_What you have to do_
Quote every entry word for word.

[Dataset records]
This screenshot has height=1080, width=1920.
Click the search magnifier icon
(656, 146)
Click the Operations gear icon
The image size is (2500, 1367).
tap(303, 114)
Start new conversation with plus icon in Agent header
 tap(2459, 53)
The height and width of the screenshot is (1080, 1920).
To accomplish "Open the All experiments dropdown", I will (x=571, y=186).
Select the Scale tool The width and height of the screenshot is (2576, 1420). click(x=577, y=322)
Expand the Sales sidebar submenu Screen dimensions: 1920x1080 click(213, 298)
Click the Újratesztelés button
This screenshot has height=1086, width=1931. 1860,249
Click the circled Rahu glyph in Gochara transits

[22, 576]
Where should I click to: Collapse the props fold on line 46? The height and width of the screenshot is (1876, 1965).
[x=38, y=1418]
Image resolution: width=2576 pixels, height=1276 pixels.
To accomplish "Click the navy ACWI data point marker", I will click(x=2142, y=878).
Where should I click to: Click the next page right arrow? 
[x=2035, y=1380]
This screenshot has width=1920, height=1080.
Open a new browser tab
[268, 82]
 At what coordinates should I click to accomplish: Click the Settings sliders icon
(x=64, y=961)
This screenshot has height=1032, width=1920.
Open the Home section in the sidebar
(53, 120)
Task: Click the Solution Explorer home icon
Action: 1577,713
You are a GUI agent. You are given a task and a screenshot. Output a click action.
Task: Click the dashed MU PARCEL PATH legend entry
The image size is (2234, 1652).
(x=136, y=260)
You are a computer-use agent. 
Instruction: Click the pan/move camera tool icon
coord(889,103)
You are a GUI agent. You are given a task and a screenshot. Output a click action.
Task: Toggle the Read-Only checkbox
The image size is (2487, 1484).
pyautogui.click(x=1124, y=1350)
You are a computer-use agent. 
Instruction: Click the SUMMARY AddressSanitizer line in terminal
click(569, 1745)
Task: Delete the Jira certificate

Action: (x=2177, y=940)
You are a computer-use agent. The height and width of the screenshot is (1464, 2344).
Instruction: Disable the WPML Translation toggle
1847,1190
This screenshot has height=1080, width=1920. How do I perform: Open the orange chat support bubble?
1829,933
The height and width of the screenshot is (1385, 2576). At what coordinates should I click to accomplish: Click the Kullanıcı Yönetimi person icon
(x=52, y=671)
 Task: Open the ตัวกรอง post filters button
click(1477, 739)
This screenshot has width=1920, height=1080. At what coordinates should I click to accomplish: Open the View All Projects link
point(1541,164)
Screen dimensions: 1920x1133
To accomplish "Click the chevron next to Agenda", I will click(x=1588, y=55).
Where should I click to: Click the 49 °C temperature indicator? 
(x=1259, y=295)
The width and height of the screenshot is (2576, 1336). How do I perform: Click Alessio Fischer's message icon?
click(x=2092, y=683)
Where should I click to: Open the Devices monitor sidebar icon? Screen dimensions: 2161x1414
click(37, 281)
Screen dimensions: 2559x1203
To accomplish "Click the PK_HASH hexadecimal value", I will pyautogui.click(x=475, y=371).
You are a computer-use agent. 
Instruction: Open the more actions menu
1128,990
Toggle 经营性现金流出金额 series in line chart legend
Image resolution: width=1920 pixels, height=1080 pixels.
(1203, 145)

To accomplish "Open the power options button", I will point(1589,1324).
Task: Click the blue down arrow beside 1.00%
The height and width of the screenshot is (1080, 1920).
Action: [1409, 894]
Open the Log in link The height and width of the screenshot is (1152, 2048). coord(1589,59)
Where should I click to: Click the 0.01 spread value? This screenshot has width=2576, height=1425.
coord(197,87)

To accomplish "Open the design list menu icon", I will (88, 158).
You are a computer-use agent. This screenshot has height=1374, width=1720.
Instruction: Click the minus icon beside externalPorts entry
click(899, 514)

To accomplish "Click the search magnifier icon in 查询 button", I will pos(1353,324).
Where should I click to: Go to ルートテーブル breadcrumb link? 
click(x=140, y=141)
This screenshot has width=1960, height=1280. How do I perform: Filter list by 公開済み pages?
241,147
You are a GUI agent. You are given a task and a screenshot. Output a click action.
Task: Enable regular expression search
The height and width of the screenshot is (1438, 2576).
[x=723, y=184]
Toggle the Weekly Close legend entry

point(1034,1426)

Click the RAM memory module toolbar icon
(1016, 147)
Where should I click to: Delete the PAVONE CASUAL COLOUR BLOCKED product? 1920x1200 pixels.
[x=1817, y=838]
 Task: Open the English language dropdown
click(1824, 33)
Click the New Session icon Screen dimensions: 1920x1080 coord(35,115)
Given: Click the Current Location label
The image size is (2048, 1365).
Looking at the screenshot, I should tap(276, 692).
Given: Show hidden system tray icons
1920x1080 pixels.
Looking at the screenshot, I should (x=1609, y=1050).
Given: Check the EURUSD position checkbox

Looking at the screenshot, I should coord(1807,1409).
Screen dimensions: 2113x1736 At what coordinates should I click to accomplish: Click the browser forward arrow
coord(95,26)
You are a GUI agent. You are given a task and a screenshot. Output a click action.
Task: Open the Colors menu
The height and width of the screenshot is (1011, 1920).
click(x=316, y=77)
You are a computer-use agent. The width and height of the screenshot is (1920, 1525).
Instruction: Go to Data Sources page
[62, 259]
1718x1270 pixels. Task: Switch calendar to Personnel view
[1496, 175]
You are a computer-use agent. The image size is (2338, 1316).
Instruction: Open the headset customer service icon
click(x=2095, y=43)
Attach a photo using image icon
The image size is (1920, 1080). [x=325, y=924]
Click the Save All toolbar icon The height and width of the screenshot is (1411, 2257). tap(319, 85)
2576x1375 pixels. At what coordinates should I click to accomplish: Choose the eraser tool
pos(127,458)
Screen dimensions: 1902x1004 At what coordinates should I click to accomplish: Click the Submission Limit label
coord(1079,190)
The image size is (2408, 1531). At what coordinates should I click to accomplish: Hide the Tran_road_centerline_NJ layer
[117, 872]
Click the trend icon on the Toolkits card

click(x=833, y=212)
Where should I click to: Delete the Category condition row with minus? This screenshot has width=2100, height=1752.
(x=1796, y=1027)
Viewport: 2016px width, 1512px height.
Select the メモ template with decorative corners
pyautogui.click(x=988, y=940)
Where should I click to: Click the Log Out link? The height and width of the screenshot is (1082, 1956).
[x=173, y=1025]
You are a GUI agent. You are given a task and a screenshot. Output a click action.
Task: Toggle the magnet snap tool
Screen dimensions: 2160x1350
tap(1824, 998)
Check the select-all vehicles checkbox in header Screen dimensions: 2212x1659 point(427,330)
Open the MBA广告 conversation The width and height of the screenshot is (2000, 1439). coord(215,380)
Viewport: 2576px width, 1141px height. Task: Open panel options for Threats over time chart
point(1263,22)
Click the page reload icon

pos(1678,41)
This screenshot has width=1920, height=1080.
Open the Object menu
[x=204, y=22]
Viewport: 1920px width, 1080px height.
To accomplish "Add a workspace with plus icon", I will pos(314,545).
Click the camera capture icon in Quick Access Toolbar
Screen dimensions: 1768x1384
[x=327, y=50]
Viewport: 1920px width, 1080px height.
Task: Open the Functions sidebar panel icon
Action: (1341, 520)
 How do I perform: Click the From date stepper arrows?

_Reply_
This screenshot has height=1080, width=1920.
Click the search magnifier icon
(656, 146)
Click the Operations gear icon
The image size is (2500, 1367).
tap(303, 114)
Start new conversation with plus icon in Agent header
 tap(2459, 53)
The height and width of the screenshot is (1080, 1920).
To accomplish "Open the All experiments dropdown", I will (x=571, y=186).
Select the Scale tool The width and height of the screenshot is (2576, 1420). click(x=577, y=322)
Expand the Sales sidebar submenu Screen dimensions: 1920x1080 click(213, 298)
Click the Újratesztelés button
This screenshot has height=1086, width=1931. 1860,249
Click the circled Rahu glyph in Gochara transits

[22, 576]
Where should I click to: Collapse the props fold on line 46? The height and width of the screenshot is (1876, 1965).
[x=38, y=1418]
Image resolution: width=2576 pixels, height=1276 pixels.
To accomplish "Click the navy ACWI data point marker", I will click(x=2142, y=878).
Where should I click to: Click the next page right arrow? 
[x=2035, y=1380]
This screenshot has width=1920, height=1080.
Open a new browser tab
[268, 82]
 At what coordinates should I click to accomplish: Click the Settings sliders icon
(x=64, y=961)
This screenshot has height=1032, width=1920.
Open the Home section in the sidebar
(53, 120)
Task: Click the Solution Explorer home icon
Action: 1577,713
You are a GUI agent. You are given a task and a screenshot. Output a click action.
Task: Click the dashed MU PARCEL PATH legend entry
The image size is (2234, 1652).
(x=136, y=260)
You are a computer-use agent. 
Instruction: Click the pan/move camera tool icon
coord(889,103)
You are a GUI agent. You are given a task and a screenshot. Output a click action.
Task: Toggle the Read-Only checkbox
The image size is (2487, 1484).
pyautogui.click(x=1124, y=1350)
You are a computer-use agent. 
Instruction: Click the SUMMARY AddressSanitizer line in terminal
click(569, 1745)
Task: Delete the Jira certificate

Action: (x=2177, y=940)
You are a computer-use agent. The height and width of the screenshot is (1464, 2344).
Instruction: Disable the WPML Translation toggle
1847,1190
This screenshot has height=1080, width=1920. How do I perform: Open the orange chat support bubble?
1829,933
The height and width of the screenshot is (1385, 2576). At what coordinates should I click to accomplish: Click the Kullanıcı Yönetimi person icon
(x=52, y=671)
 Task: Open the ตัวกรอง post filters button
click(1477, 739)
This screenshot has width=1920, height=1080. At what coordinates should I click to accomplish: Open the View All Projects link
point(1541,164)
Screen dimensions: 1920x1133
To accomplish "Click the chevron next to Agenda", I will click(x=1588, y=55).
Where should I click to: Click the 49 °C temperature indicator? 
(x=1259, y=295)
The width and height of the screenshot is (2576, 1336). How do I perform: Click Alessio Fischer's message icon?
click(x=2092, y=683)
Where should I click to: Open the Devices monitor sidebar icon? Screen dimensions: 2161x1414
click(37, 281)
Screen dimensions: 2559x1203
To accomplish "Click the PK_HASH hexadecimal value", I will pyautogui.click(x=475, y=371).
You are a computer-use agent. 
Instruction: Open the more actions menu
1128,990
Toggle 经营性现金流出金额 series in line chart legend
Image resolution: width=1920 pixels, height=1080 pixels.
(1203, 145)

To accomplish "Open the power options button", I will point(1589,1324).
Task: Click the blue down arrow beside 1.00%
The height and width of the screenshot is (1080, 1920).
Action: [1409, 894]
Open the Log in link The height and width of the screenshot is (1152, 2048). coord(1589,59)
Where should I click to: Click the 0.01 spread value? This screenshot has width=2576, height=1425.
coord(197,87)

To accomplish "Open the design list menu icon", I will (88, 158).
You are a computer-use agent. This screenshot has height=1374, width=1720.
Instruction: Click the minus icon beside externalPorts entry
click(899, 514)

To accomplish "Click the search magnifier icon in 查询 button", I will pos(1353,324).
Where should I click to: Go to ルートテーブル breadcrumb link? 
click(x=140, y=141)
This screenshot has width=1960, height=1280. How do I perform: Filter list by 公開済み pages?
241,147
You are a GUI agent. You are given a task and a screenshot. Output a click action.
Task: Enable regular expression search
The height and width of the screenshot is (1438, 2576).
[x=723, y=184]
Toggle the Weekly Close legend entry

point(1034,1426)

Click the RAM memory module toolbar icon
(1016, 147)
Where should I click to: Delete the PAVONE CASUAL COLOUR BLOCKED product? 1920x1200 pixels.
[x=1817, y=838]
 Task: Open the English language dropdown
click(1824, 33)
Click the New Session icon Screen dimensions: 1920x1080 coord(35,115)
Given: Click the Current Location label
The image size is (2048, 1365).
Looking at the screenshot, I should tap(276, 692).
Given: Show hidden system tray icons
1920x1080 pixels.
Looking at the screenshot, I should (x=1609, y=1050).
Given: Check the EURUSD position checkbox

Looking at the screenshot, I should coord(1807,1409).
Screen dimensions: 2113x1736 At what coordinates should I click to accomplish: Click the browser forward arrow
coord(95,26)
You are a GUI agent. You are given a task and a screenshot. Output a click action.
Task: Open the Colors menu
The height and width of the screenshot is (1011, 1920).
click(x=316, y=77)
You are a computer-use agent. The width and height of the screenshot is (1920, 1525).
Instruction: Go to Data Sources page
[62, 259]
1718x1270 pixels. Task: Switch calendar to Personnel view
[1496, 175]
You are a computer-use agent. The image size is (2338, 1316).
Instruction: Open the headset customer service icon
click(x=2095, y=43)
Attach a photo using image icon
The image size is (1920, 1080). [x=325, y=924]
Click the Save All toolbar icon The height and width of the screenshot is (1411, 2257). tap(319, 85)
2576x1375 pixels. At what coordinates should I click to accomplish: Choose the eraser tool
pos(127,458)
Screen dimensions: 1902x1004 At what coordinates should I click to accomplish: Click the Submission Limit label
coord(1079,190)
The image size is (2408, 1531). At what coordinates should I click to accomplish: Hide the Tran_road_centerline_NJ layer
[117, 872]
Click the trend icon on the Toolkits card

click(x=833, y=212)
Where should I click to: Delete the Category condition row with minus? This screenshot has width=2100, height=1752.
(x=1796, y=1027)
Viewport: 2016px width, 1512px height.
Select the メモ template with decorative corners
pyautogui.click(x=988, y=940)
Where should I click to: Click the Log Out link? The height and width of the screenshot is (1082, 1956).
[x=173, y=1025]
You are a GUI agent. You are given a task and a screenshot. Output a click action.
Task: Toggle the magnet snap tool
Screen dimensions: 2160x1350
tap(1824, 998)
Check the select-all vehicles checkbox in header Screen dimensions: 2212x1659 point(427,330)
Open the MBA广告 conversation The width and height of the screenshot is (2000, 1439). coord(215,380)
Viewport: 2576px width, 1141px height. Task: Open panel options for Threats over time chart
point(1263,22)
Click the page reload icon

pos(1678,41)
This screenshot has width=1920, height=1080.
Open the Object menu
[x=204, y=22]
Viewport: 1920px width, 1080px height.
To accomplish "Add a workspace with plus icon", I will pos(314,545).
Click the camera capture icon in Quick Access Toolbar
Screen dimensions: 1768x1384
[x=327, y=50]
Viewport: 1920px width, 1080px height.
Task: Open the Functions sidebar panel icon
Action: (1341, 520)
 How do I perform: Click the From date stepper arrows?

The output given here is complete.